Sehet die Vögel unterm Himmel an, die haben viel weniger Vorrat als ihr, will Christus sagen. Ein Vöglein, das ein Nest voll Junge hat, hat nichts an Vorrat. Christus befiehlt: sehet die Vögel an! — Dieses Wort sollen wir gewisslich ergreifen. Wenn wir die Vögel sehen, so sollen wir billig an dieses Wort denken. Er meint nicht die Vögel im Käfig: Gott nährt sie besser im Freien als wir’s in Käfigen können. Sieh doch, wie fein fett und gesund sie sind und wie schöne Kleider, Hosen und Wams sie haben. Und sie sind viel schöner als sie irgendein Bader machen könnte; denn ihr Schneider und Weber ist da.

Wenn ich so, wie das Evangelium lehrt, die Vögel ansehe, dann muss ich mich von ihnen anspeien und schamrot machen lassen und die Augen niederschlagen.

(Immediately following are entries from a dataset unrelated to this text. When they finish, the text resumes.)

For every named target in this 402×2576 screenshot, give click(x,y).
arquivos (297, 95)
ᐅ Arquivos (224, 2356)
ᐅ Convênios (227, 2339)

Denn ein Vogel kann zu mir sagen: Von mir hat Christus gepredigt Matthäus 6 und mich hat er zu deinem Doktor gemacht; siehe, wie fett und gesund ich bin; fragst du mich aber, wo meine Speise ist, siehe, der himmlische Vater ist mein Bauer, Knecht, Drescher und Schneider.

So soll ein Vogel mir die Heilige Schrift predigen, Christus heißt’s mich so ansehen. Denn der himmlische Vater nährt sie und sie haben drum ein besseres Regiment und sind besser versorgt als wir, die wir den Mammon zu unserm Bauer und Schneider nehmen. Was tut uns aber der Mammon dafür? Der Vogel soll dir’s sagen. Er spricht: siehe, was ich für einen Ackermann hab und wie fett ich bin; soll dein Koch, Kellner und Ackermann der Mammon sein? Dem musst du ja dienen und ihn einschließen, und wenn du ausgehst, musst du fürchten, dass er dir gestohlen wird; und wenn ein Dieb kommt, dann schweigt dein Gott und schreit nicht einmal. Wenn ein Vogel reden könnte, so würde er so predigen.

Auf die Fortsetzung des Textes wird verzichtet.